Wednesday, August 13, 2008

Aliasing pointers: using "weakness" to strengthen your code

In one of my earlier articles introducing programming with Boost libraries, I had demonstrated some simple techniques using boost::shared_ptr to share dynamically allocated object instances across scopes, and manage the life cycle of such objects effectively. This was an important step in the direction of eliminating memory leaks. But this was not a complete answer to all forms of memory leaks. This article helps you distinguish between "owning" and "aliasing" semantics for pointers and introduces another class from Boost's smart pointer stable - the boost::weak_ptr. Although not a smart pointer itself, the weak_ptr adds important capability that is vital in handling memory issues and thread safety of objects.
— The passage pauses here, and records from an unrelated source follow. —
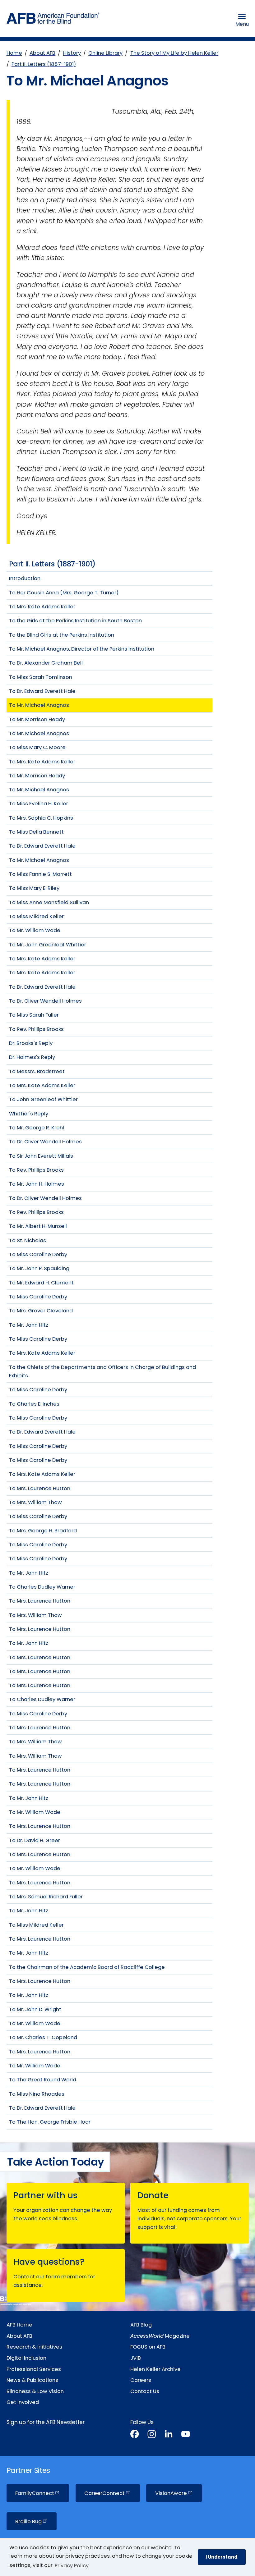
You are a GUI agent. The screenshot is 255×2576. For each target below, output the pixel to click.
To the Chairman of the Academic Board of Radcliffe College (87, 1967)
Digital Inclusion (26, 2358)
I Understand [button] (222, 2557)
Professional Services (34, 2369)
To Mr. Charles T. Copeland (43, 2037)
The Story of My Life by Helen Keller (174, 53)
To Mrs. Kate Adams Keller (42, 606)
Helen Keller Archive (155, 2369)
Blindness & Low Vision (35, 2391)
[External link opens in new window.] (134, 2435)
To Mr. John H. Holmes (36, 1183)
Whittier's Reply (28, 1113)
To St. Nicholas (27, 1240)
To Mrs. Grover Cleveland (41, 1310)
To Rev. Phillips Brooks (36, 1029)
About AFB (42, 53)
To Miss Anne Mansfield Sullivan (49, 902)
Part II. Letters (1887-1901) (44, 64)
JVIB (135, 2358)
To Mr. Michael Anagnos (39, 705)
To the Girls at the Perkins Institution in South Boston (75, 620)
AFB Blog (141, 2324)
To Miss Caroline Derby (38, 1254)
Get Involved (23, 2402)
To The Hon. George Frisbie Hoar (49, 2121)
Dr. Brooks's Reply (31, 1043)
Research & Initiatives (34, 2346)
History (72, 53)
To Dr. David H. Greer (34, 1840)
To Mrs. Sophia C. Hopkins (41, 817)
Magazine (160, 2336)
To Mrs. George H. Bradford (43, 1530)
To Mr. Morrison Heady (37, 719)
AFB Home (19, 2324)
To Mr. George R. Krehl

Imagine that you are building a linked list, and you decide to store the "head" node as a shared_ptr<Node> and encapsulate inside this node, the life cycle management of all the nodes in the entire list. That way, when the "head" node goes out of scope, all the other nodes are automatically deleted. How can you do it? Well, the head pointer stores a shared_ptr<Node> pointing to the first node, the first node stores a shared_ptr<Node> pointing to the second node, and so on.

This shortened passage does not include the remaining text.